REVIEW SUMMARY: Holy Unicorns, Batman! This novella, set in Charles Stross’ Laundry universe, will leave you sleeping with one eye open anytime a young girl mentions a penchant for the mythical horned beast.
BRIEF SUMMARY: What agent Bob Howard hopes to be a bogus assignment fueled by surviving death-bed letters written by H.P. Lovecraft, turns out to be a true eldritch nightmare. The mythical one-horned horse and its magical connotations are pushed through a Lovecraftian meat grinder with results both comical and frightening.
PROS: Stross channels Lovecraft masterfully; story is short enough to be read in one long sitting while not skimping on plot; works well as an introduction to the Laundry universe; balances wry humor with suspenseful elements.

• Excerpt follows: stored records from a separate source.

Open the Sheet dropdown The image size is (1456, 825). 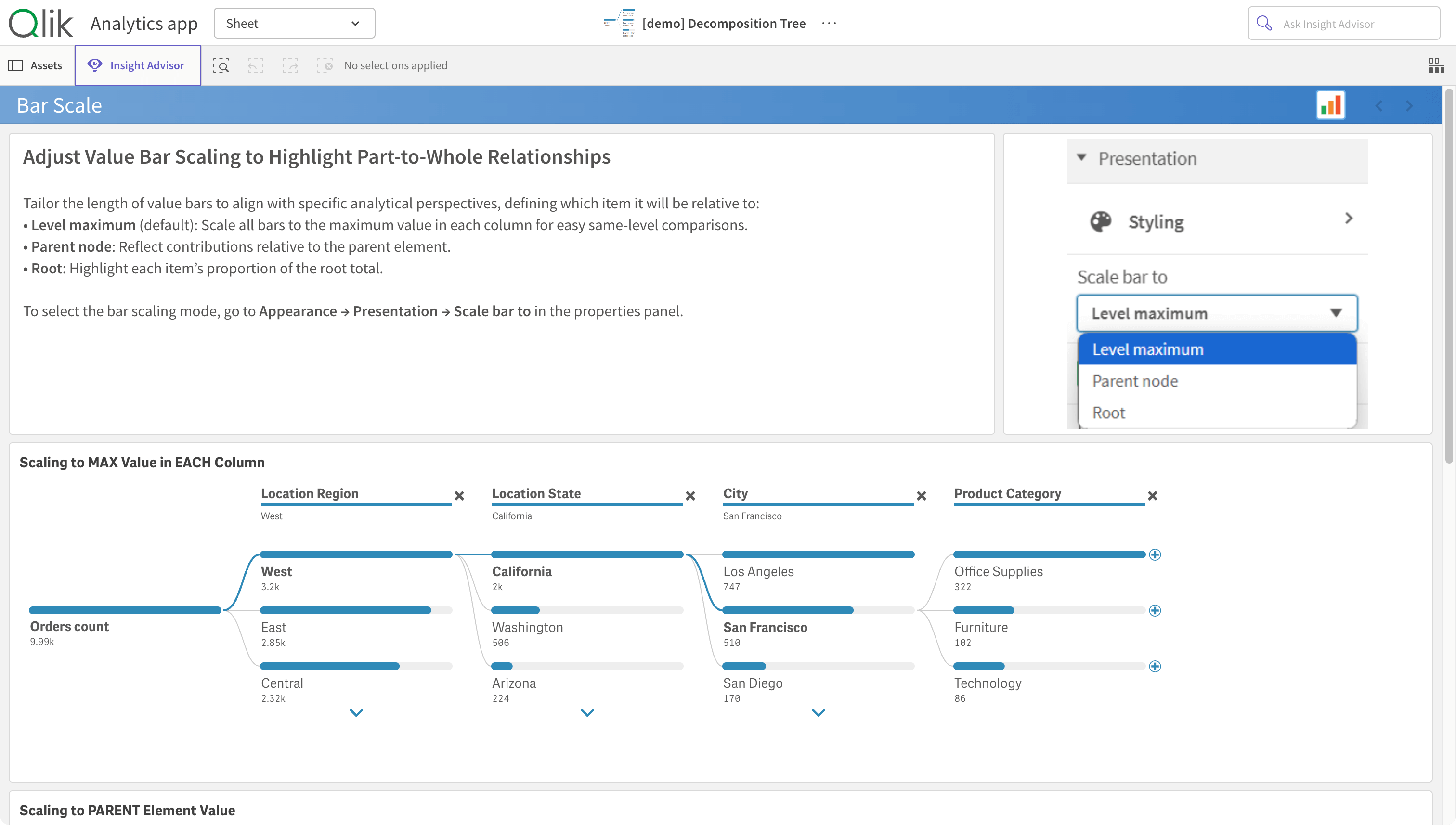click(x=294, y=24)
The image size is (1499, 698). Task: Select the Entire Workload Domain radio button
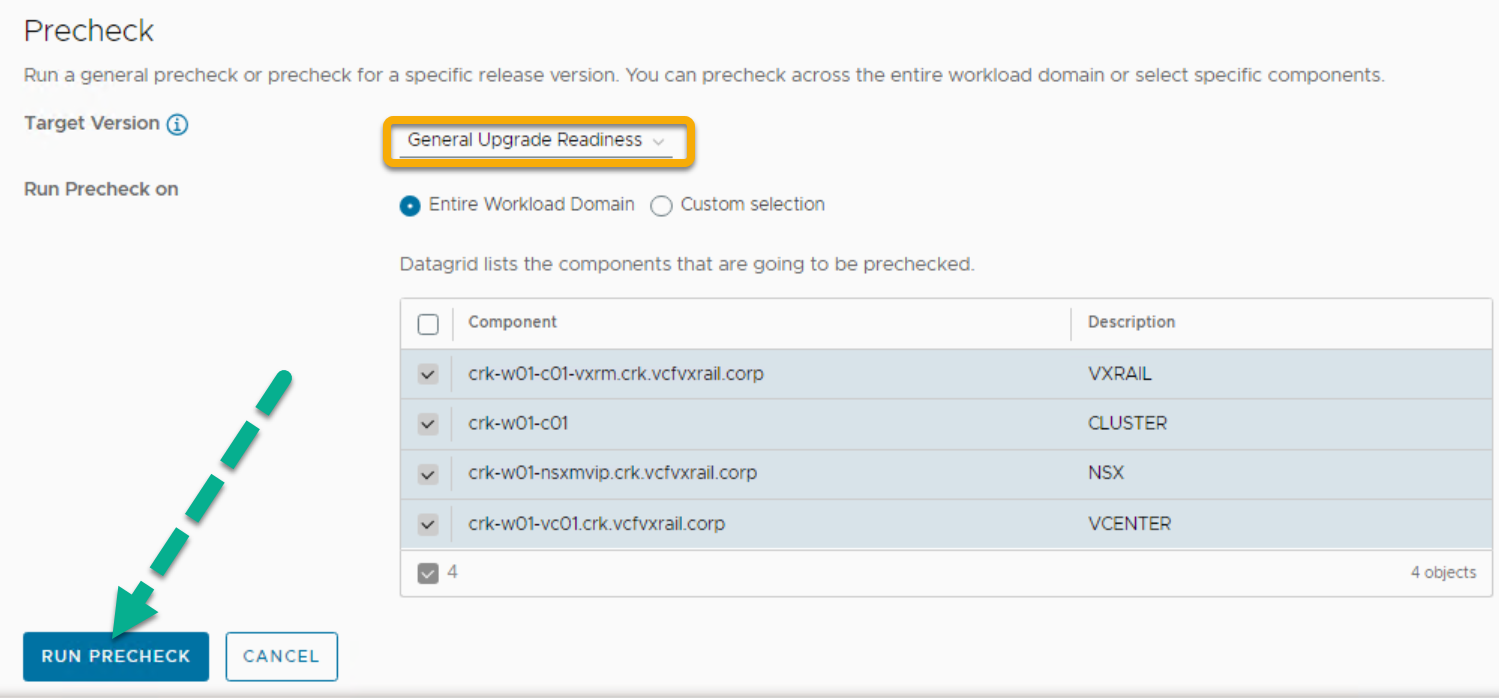tap(410, 206)
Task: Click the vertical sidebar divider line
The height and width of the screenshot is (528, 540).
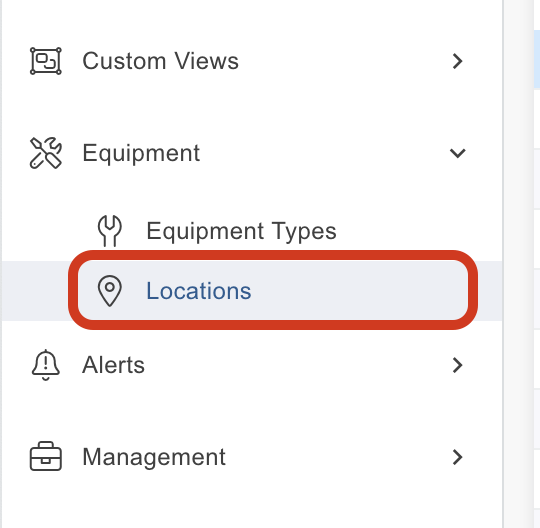Action: coord(503,264)
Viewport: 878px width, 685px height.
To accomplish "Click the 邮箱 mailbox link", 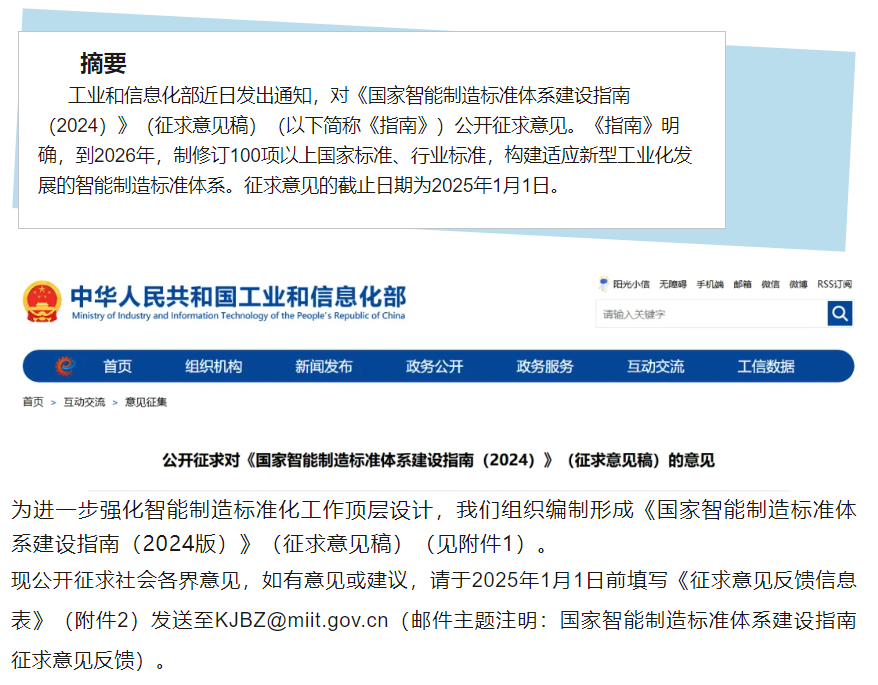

CONS: Those familiar with Bob Howard and his adventures may find themselves skimming past introductory material, despite its brevity; in-jokes abound that will not have the same impact for new readers.
BOTTOM LINE: This is not my first experience with the writing of Charles Stross, but was my first foray into the world of his Laundry novels. I was encouraged to read the novella after seeing mentions of it on Hugo nominations lists and wanted to read it for consideration as I compile my own list. Given Stross’ ability to channel Lovecraft so well, it is a strong contender for a nomination. This is fun, funny and chock-full of the rich horror atmosphere that has helped the stories of H.P. Lovecraft remain popular to this day.
“…it’s probably safe to tell you that my name’s Bob Howard…and I work for a secret government agency known to its inmates as the Laundry.”
Bob’s employer is a little known wing of the British Intelligence Service, dealing with occult threats as they arise in the best, most efficient and hopefully most quiet manner possible. After all, the common man (woman and child) doesn’t want to know about things that go bump in the night. Most especially if those things are the stuff of sugar and spice fantasy that turn out to be anything but sweet or innocent.
This novella, published in 2013 on Tor.com, sees Bob Howard hustled off to the quaint British countryside to deal with a reported unicorn infestation. Oh, the images that conjures up, right? And oh how wrong those images are. As part of his assignment, Howard is given a dossier containing the death-bed confessional letters of H.P. Lovecraft to Robert Bloch which he reads on the train ride to the epicenter of occult activity. It is with these letters, and the humorous way these letters effect Howard’s telling of the tale, that Stross demonstrates just how great a grasp he has on the work of H.P. Lovecraft.
“There are bits of the True Knowledge scattered throughout HPL’s oeuvre like corn kernels in a turd.”
Through Bob Howard’s narration of events, Stross pokes good-natured fun at the verbosity of that Lovecraftian style of writing, a style that can be quite affecting if you can resist the urge to scream “get to the point already”.
As the reality of what is occurring comes home to the reader, Stross inserts various memos from the Ministry of Defense that paint a picture of the efforts from mid-1940 up through the recent present of these creatures to enact their diabolical plans. I won’t say anything more about the specifics of the story elements as this was a very entertaining read and as such is one that I want everyone else to read.
I would be interested in reading comments from those who have read other Laundry stories. It was obvious to me throughout the reading of Equoid that there were series in-jokes and references that I was missing, some of which may simply be British language uses that I am not familiar with. None of that takes away from the story in any way, instead the presence of these elements make the story richer and exist as an integrated method of encouraging more exploration of the character and his employer through additional reading. Am I right here or am I reading more into the story than is actually there?
It could be easy to be dismissive of a story that is part of a greater series, especially when it comes to discussing award-worthy fiction. In looking at Equoid, the story works in part because it tells a complete tale in a satisfying manner and introduces readers to an engaging character in an interesting setting. A closer look reveals a skillful weaving of an old-style of storytelling with a contemporary style in a way that is very fluid. Stross does so with humor while not distracting from the tension and suspense of the narrative. It is apparent that Stross has an affection for his subject manner which results in the reader getting maximum value out the novella-length tale.
The illustration that accompanies this story is a painting from Spectrum and Chesley award-winning artist David Palumbo. David is the son of artist Julie Bell and step-son of artist Boris Vallejo. Talk about a talented family! His painting for Equoid is based on the narrative and the creepy nature of the painting takes on more significance as certain facts are unveiled.